* _Entries provided_

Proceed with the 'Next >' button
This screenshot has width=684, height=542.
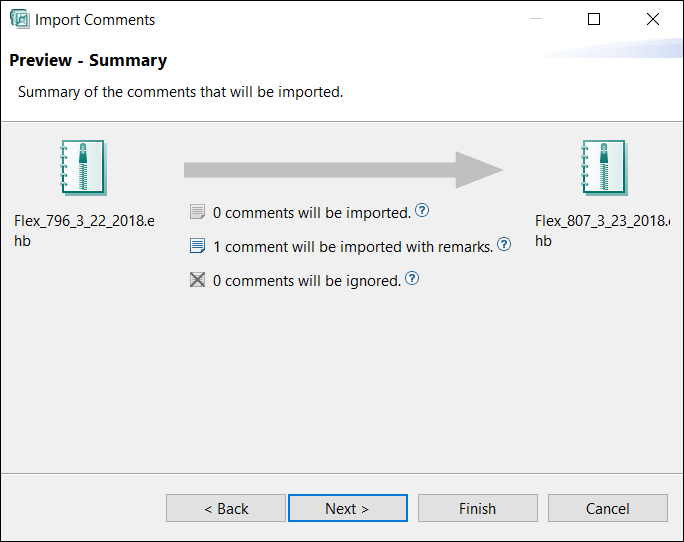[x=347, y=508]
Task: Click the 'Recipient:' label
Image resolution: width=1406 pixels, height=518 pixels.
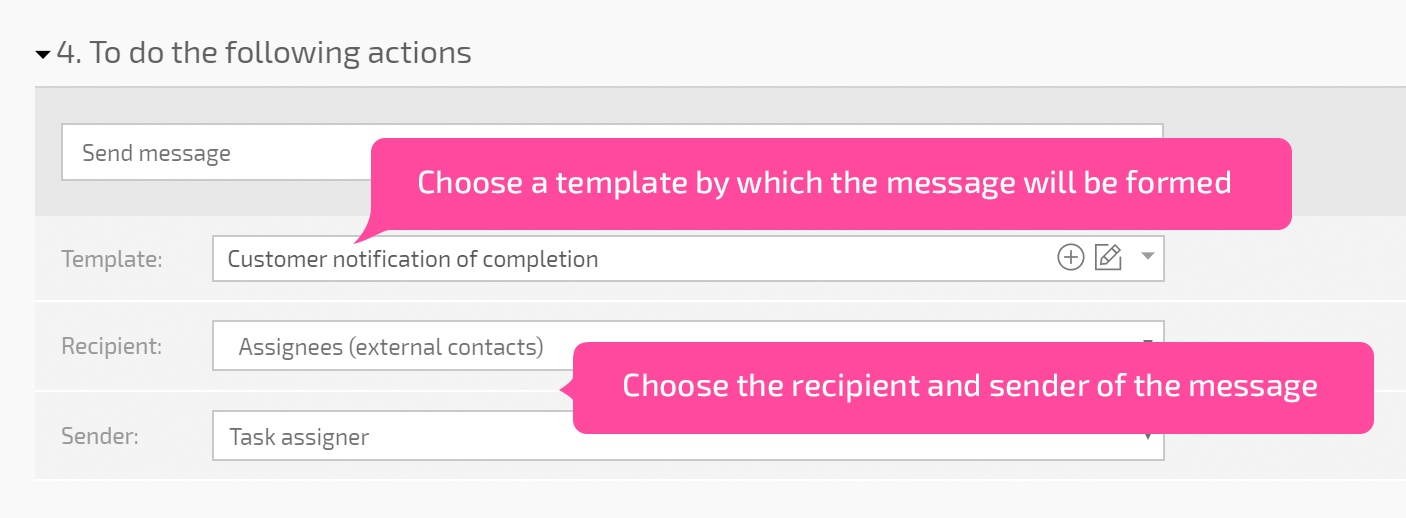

* _Work to be completed_
Above are the entries; write them out again exactly, omitting the pictures.

* _Exercise response_
Proceed with the 'Next >' button
This screenshot has width=684, height=542.
[x=347, y=508]
Task: Click the 'Recipient:' label
Image resolution: width=1406 pixels, height=518 pixels.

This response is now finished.